# 09 rival conundrum



## lucer0 (Apr 13, 2007)

So I have a frame/wheels begging to be built up, and I'm getting a rival group through the store I work for. So given that 08 rival is discounted (slightly, like $20 on the shifters and comparable amounts on other stuff) and 09 rival is slightly more expensive than 08 is normally, do you guys think its worth it to wait 3 weeks and get the new stuff? Is zero loss that great? Does anyone know what the total weight loss is?


----------



## santosjep (Jul 15, 2004)

*I'm on the same boat.*



lucer0 said:


> So I have a frame/wheels begging to be built up, and I'm getting a rival group through the store I work for. So given that 08 rival is discounted (slightly, like $20 on the shifters and comparable amounts on other stuff) and 09 rival is slightly more expensive than 08 is normally, do you guys think its worth it to wait 3 weeks and get the new stuff? Is zero loss that great? Does anyone know what the total weight loss is?

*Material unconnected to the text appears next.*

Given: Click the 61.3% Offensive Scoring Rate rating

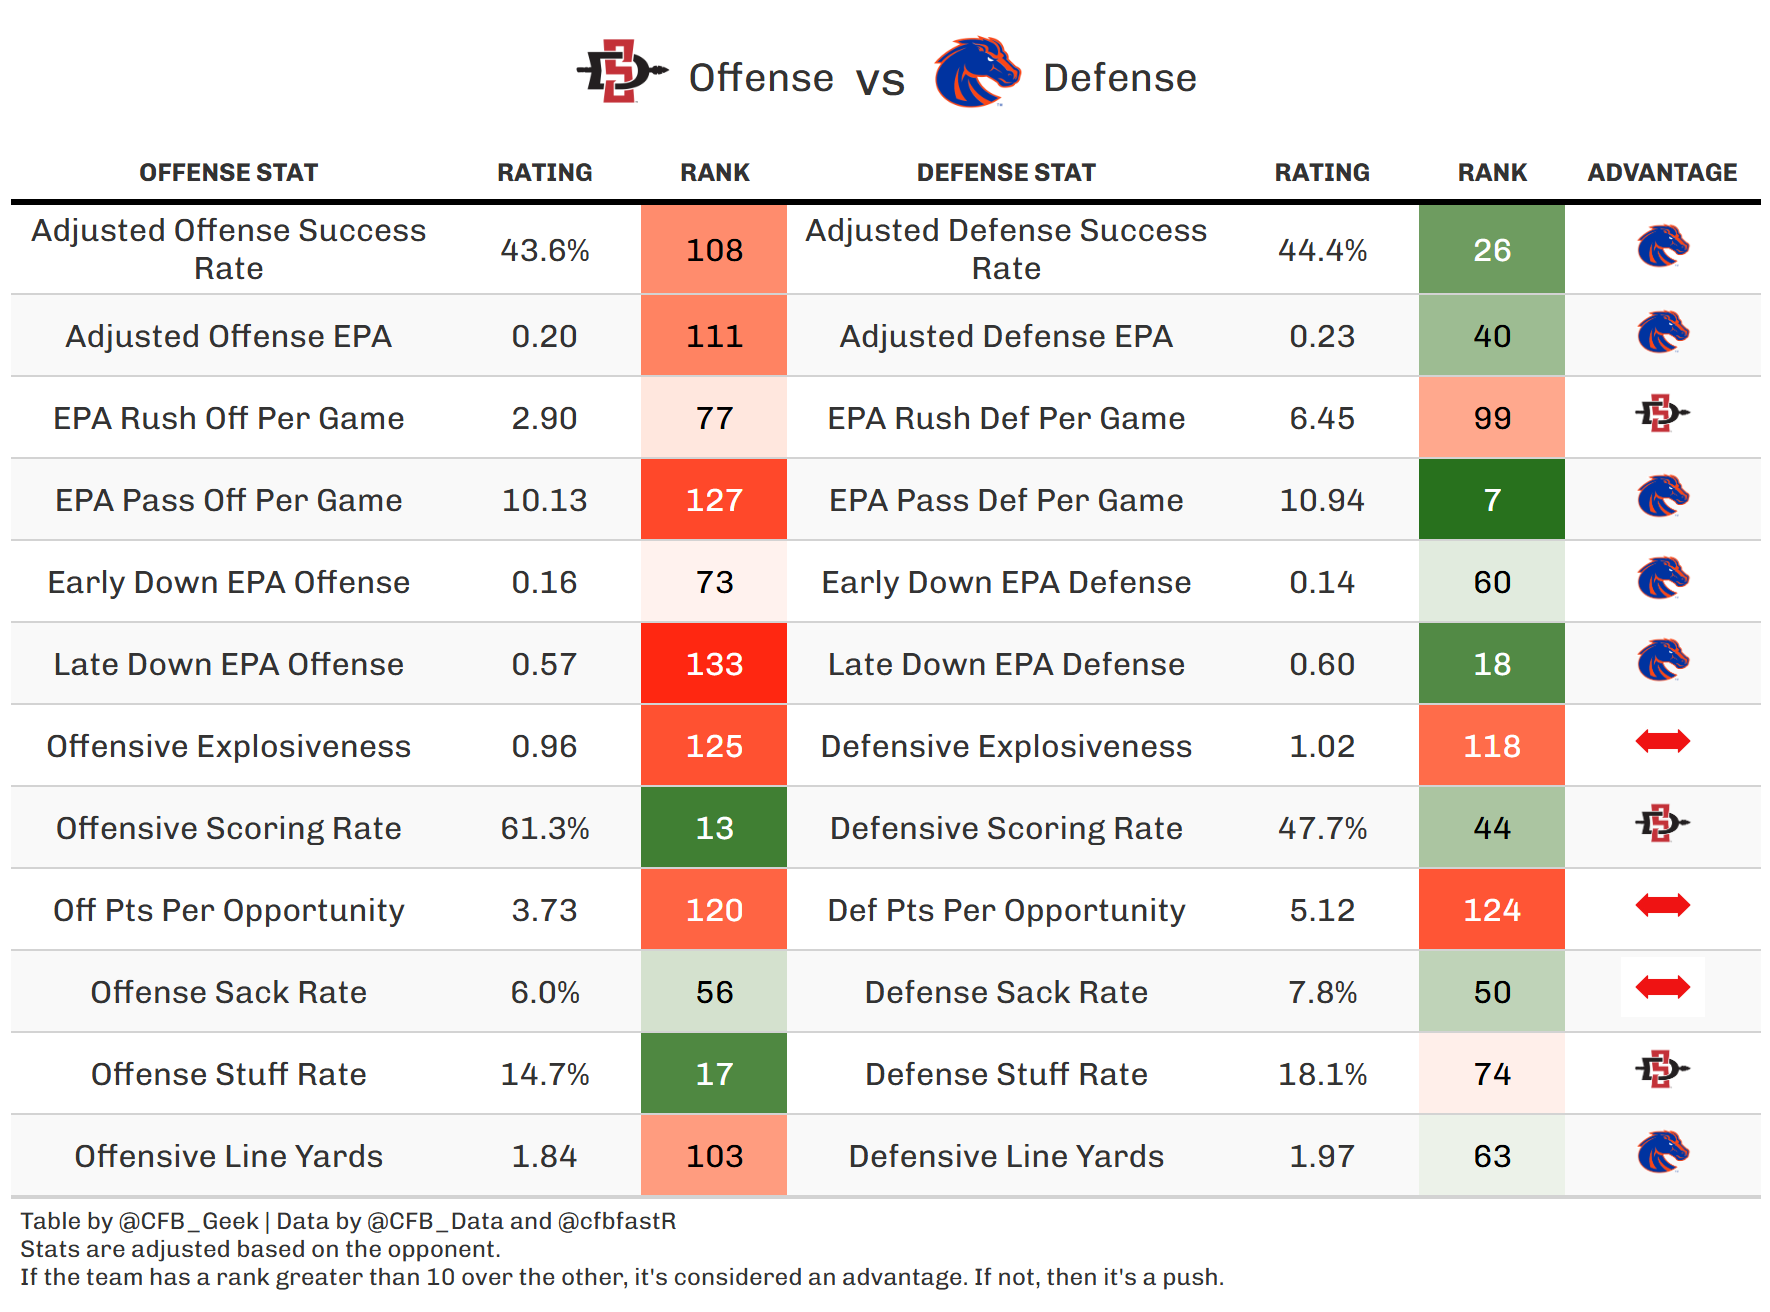Looking at the screenshot, I should coord(545,828).
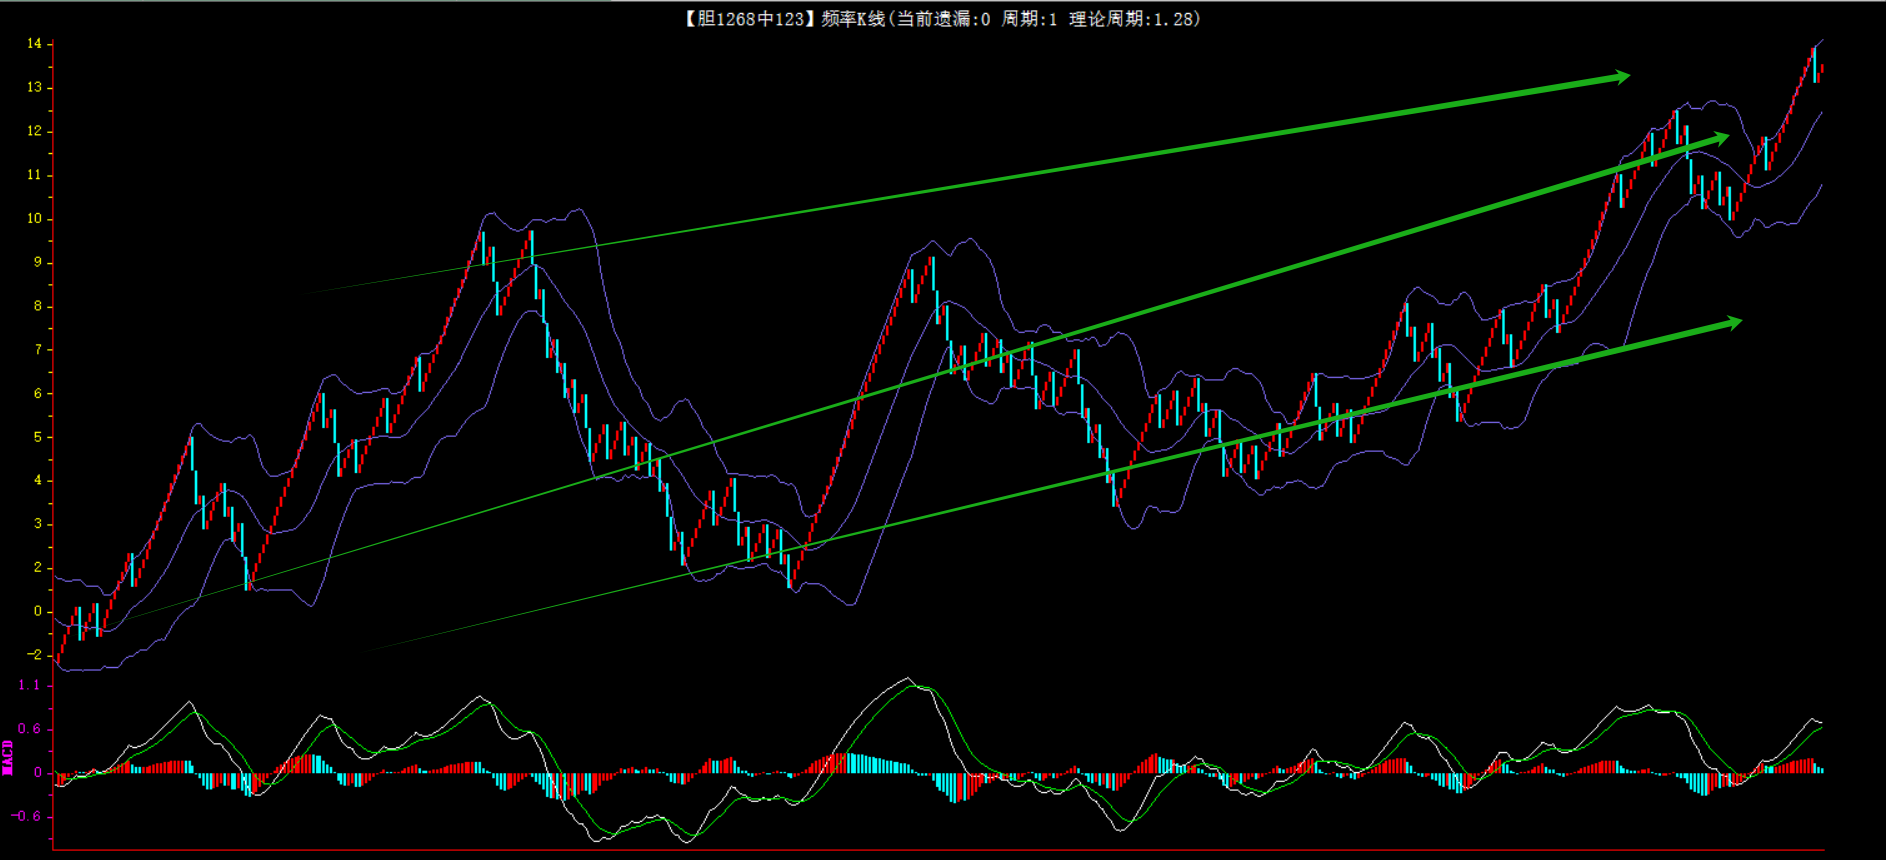Select the magenta MACD indicator label
Screen dimensions: 1886x860
(8, 757)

Actually, I'll be helping my friend change the group on his bike soon. We're planning to use '09 Rival as he loved his first ride with my '07. He's been itching to make the leap but we're waiting for the '09. 

3 weeks eh? I think we'll wait. 

Joe


----------



## funhog1 (Jan 26, 2003)

Conundrum...ahhhh c'mon now!

That's not a conundrum.....that's a veritable tear in the space time continuem! =)

If you are crunched for cash you could run '08 derailleurs/brakes/cranks with the '09 levers. Toss in some C-ramic berin's/jockey wheels and voila you'll have created yourself a "Super Rival" gruppo

I've had the '09 Force for several days now, it's prettimus maximus, Egro changes are saweet. Non zero loss and zero loss both move the chinny chain chain to the respective chain ring cogs. For me it's just a different feel, different flavor. 

My impression is that the '09 stuff is a little sexier, a little softer on the touchy --- My guess is that '09 will be percieved as easier to set up for those not comfortable in a universe without big-ring trim. 

For me it seems the 07/08 stuff was all about dialed precision for intelligent set up, and '09will be a little sexier a little softer for the end user able to handle all the variables individuals will throw at the gruppo. While each individual change doesn't seem that substantial the end result as a whole has a great feel for me.


----------



## lucer0 (Apr 13, 2007)

I took my conundrum and made it worse this morning when I couldn't resist the DA cranks on chainlove. Are sram shifters/FDs compatible with non-compact DA cranks? I don't wanna have to buy ultegra!


----------



## Cyclo-phile (Sep 22, 2005)

Yep, it's compatible.


----------



## Tamu8104 (Jul 1, 2006)

I would go for the 09 for two reasons.

1. i like the looks of it better

2. i have rival on the cross bike and red on the road bike and i love the zero loss and adjustability of the brake/shift levers. The 08 is great but the 09 is a little better in my opinion


----------



## rollin nolan (Jun 22, 2007)

funhog1 said:


> Conundrum...ahhhh c'mon now!
> 
> That's not a conundrum.....that's a veritable tear in the space time continuem! =)
> 
> ...



Let's see some pics of your 09 Force. Are there any aesthetic changes from 08?


----------



## funhog1 (Jan 26, 2003)

*09 Force Pics*

Note: 2nd to last pic -- 08 is closer to the lense and as a result looks comparatively larger than is actual.


----------



## Red Sox Junkie (Sep 15, 2005)

I say wait. 3 weeks is nothing. '09 looks MUCH better and is supposed to have a lot of functional improvements as well.


----------



## jitters (Jul 8, 2007)

Velonews reported that Zero Loss would only be on the front derailleur shifter for Rival and Force.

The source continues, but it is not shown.